REQUESTS:
1. Decide whether each statement agrees with the UX writing case study text below. Answer yes or no for (a), (b) and (c), and quote the words from the text that decide each one. (a) The writer's first attempt at a case study shared too much information. (b) A case study should record every step of the process. (c) Reviewers want to see your most creative, quirky copy.
2. Continue the UX writing case study text from where it stops.

Start of PROVIDED TEXT

Creating UX Writing Case Studies

When I first tried to create a case study, I committed one of the sins of UX writing: sharing too much information.


A case study is supposed to show potential employers and clients that you know your stuff. Every flow I've worked on has a back story, and I want to share that experience with the intended audience. That means giving the information in a simplified way, a snapshot of your process. It doesn't mean writing down every single step along the way.


I've learned that case study reviewers are usually looking for a few things:


That you know how to write

You don't have to (and actually shouldn't) showcase your most creative, quirky copy. Reviewers want to see that you know how to communicate information in the most concise and clear way possible. Good UX writing doesn't try to be noticed; the focus of your case study isn't just the copy; it's how the copy solves a problem.

End of PROVIDED TEXT
Start of RECORDS

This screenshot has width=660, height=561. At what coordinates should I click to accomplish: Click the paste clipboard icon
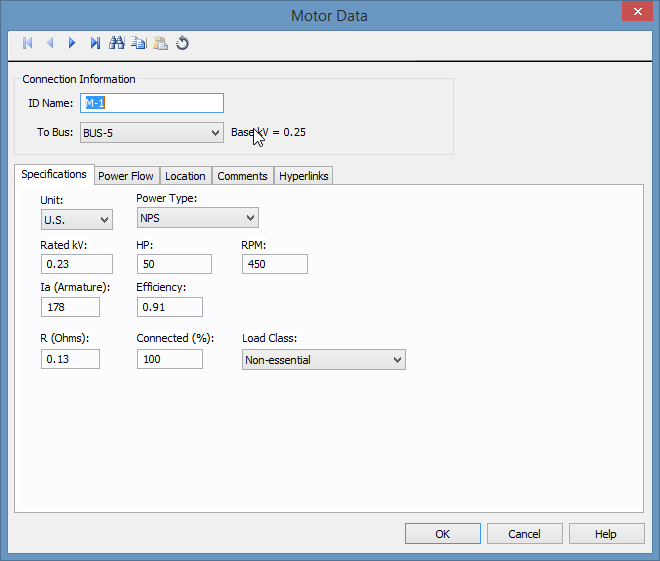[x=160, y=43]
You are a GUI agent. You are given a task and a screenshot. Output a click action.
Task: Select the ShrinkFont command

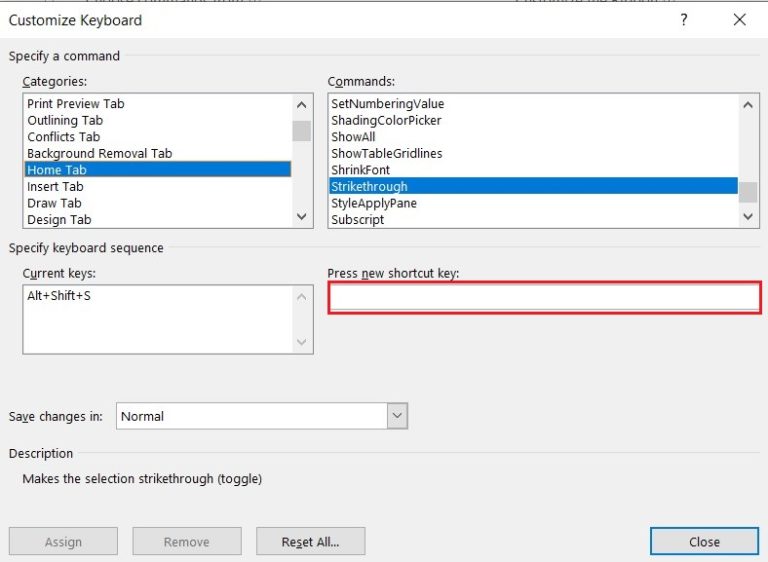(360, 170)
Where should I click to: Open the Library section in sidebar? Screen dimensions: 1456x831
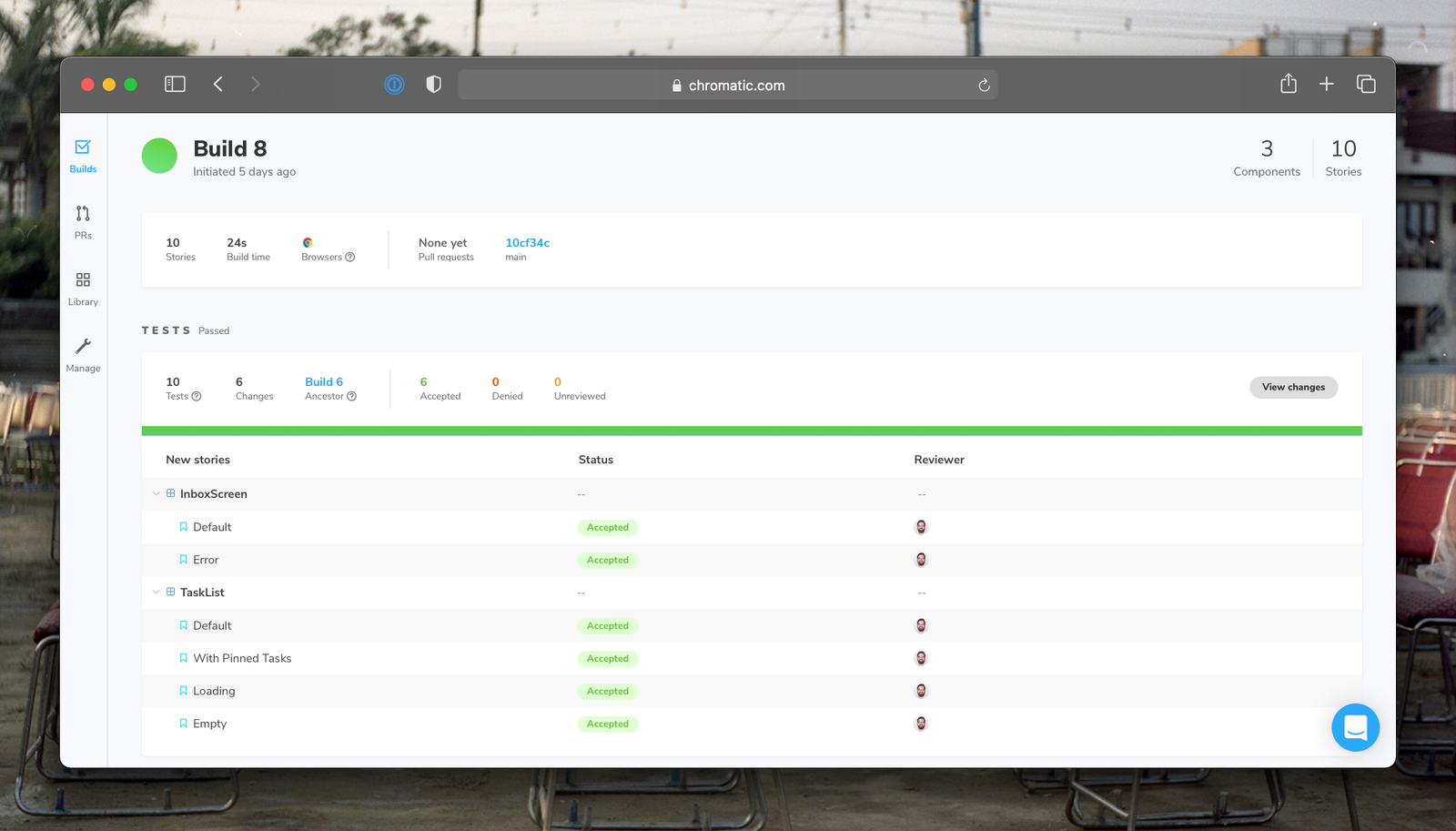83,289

End of RECORDS
Start of RECORDS

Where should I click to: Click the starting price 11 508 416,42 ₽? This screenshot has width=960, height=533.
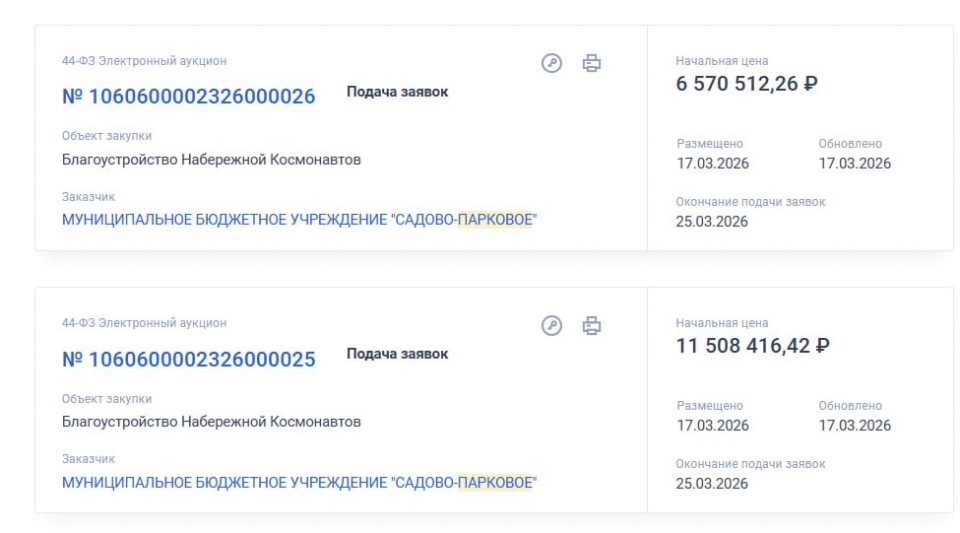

End of RECORDS

ANSWERS PER TASK:
1.
(a) Yes: "When I first tried to create a case study, I committed one of the sins of UX writing: sharing too much information."
(b) No: "It doesn't mean writing down every single step along the way."
(c) No: "You don't have to (and actually shouldn't) showcase your most creative, quirky copy."

2.
That you can tell a story

Every good story has a beginning, middle and end. A couple of mismatched screenshots of your work isn't going to make much of an impression. Focus on a specific flow, and on what specific challenges you faced along the way.


That you know the process

Writing isn't just about tapping on a keyboard. It often involves research, meetings, trial and error, testing, iterations, debate, compromise, and more. Your case study should provide clear reasons for the decisions you made, and prove that you're able to stand by your work.


That you work well with others

Nothing happens in a vacuum. Did you work along PMs, designers, and analysts? Did different stakeholders hold different priorities? Offer a glimpse into that back-and-forth. You can also touch briefly on other stages of the process that you had a hand in, like localization or research. Even though we think of writing as a solitary job, UX writing is anything but.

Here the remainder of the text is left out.